* **Problem to solve**: If a line in the records below contains the word "size", return that line.

[[ Exercise inputs, beginning ]]

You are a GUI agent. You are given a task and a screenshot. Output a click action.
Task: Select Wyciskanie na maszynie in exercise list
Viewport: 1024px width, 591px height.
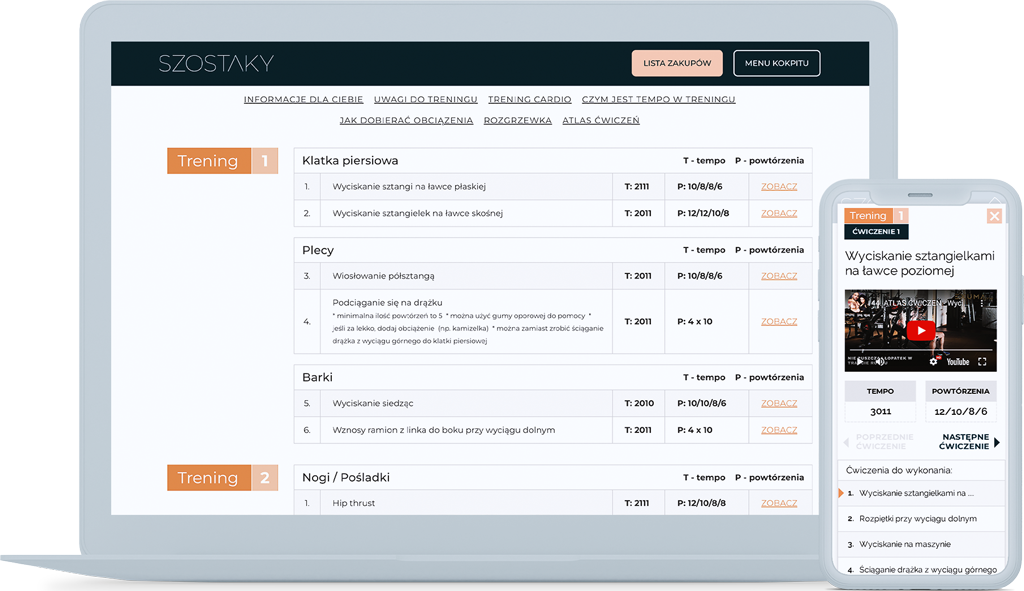[904, 545]
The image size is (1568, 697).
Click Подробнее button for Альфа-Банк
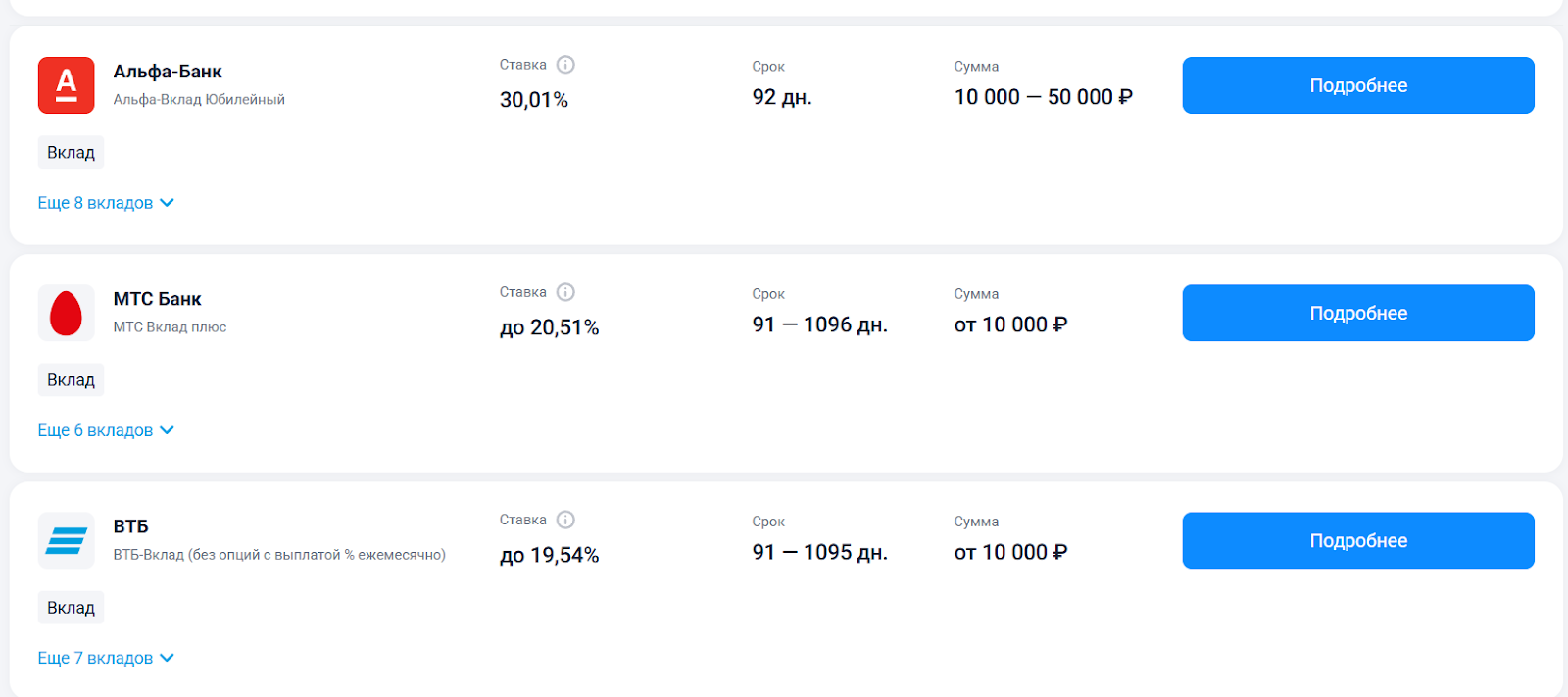pyautogui.click(x=1358, y=85)
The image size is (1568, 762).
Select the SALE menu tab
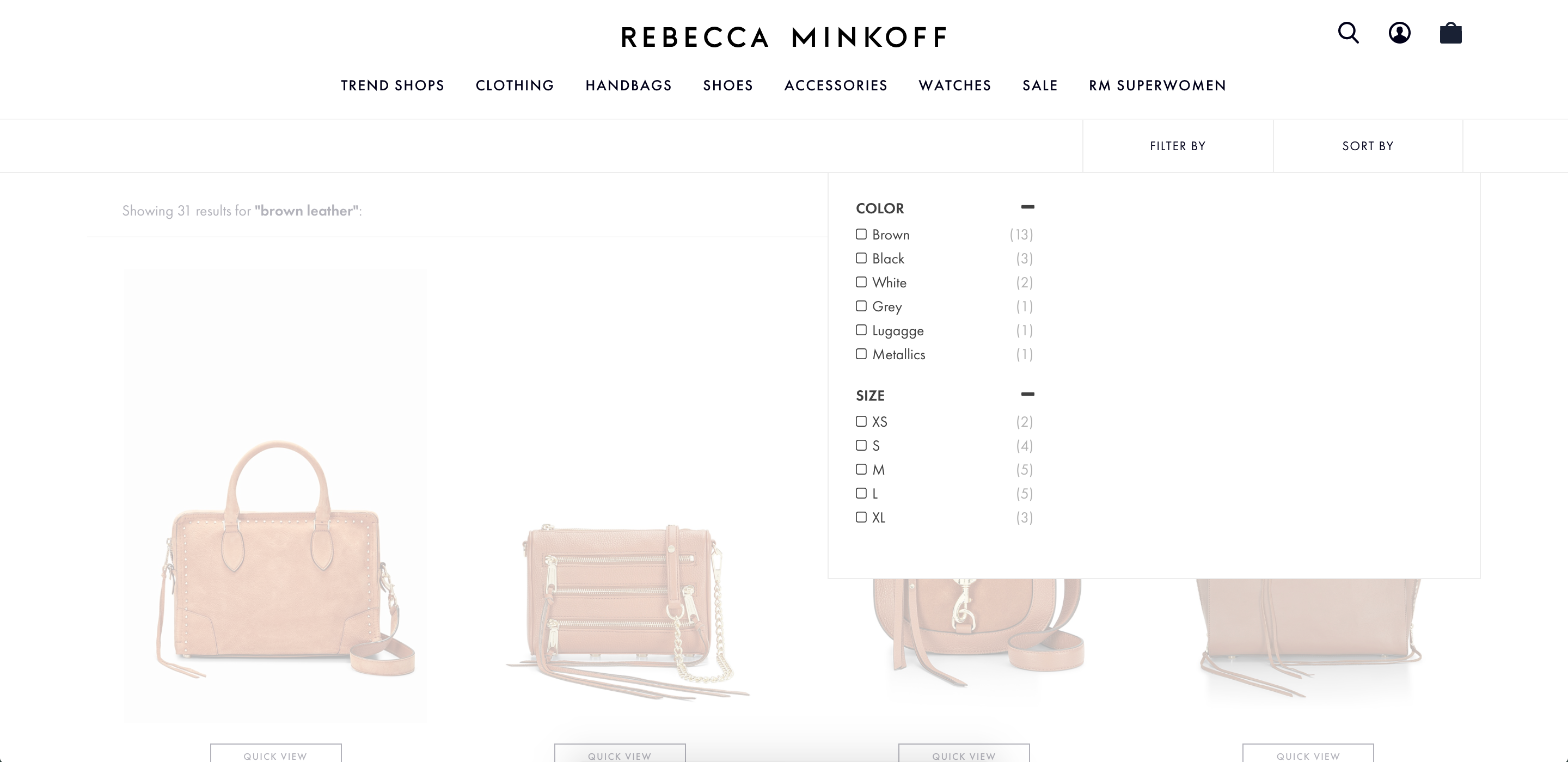[x=1040, y=85]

[[ Exercise inputs, end ]]

* **Written solution**:
The image size is (1568, 697).
The image size is (1568, 762).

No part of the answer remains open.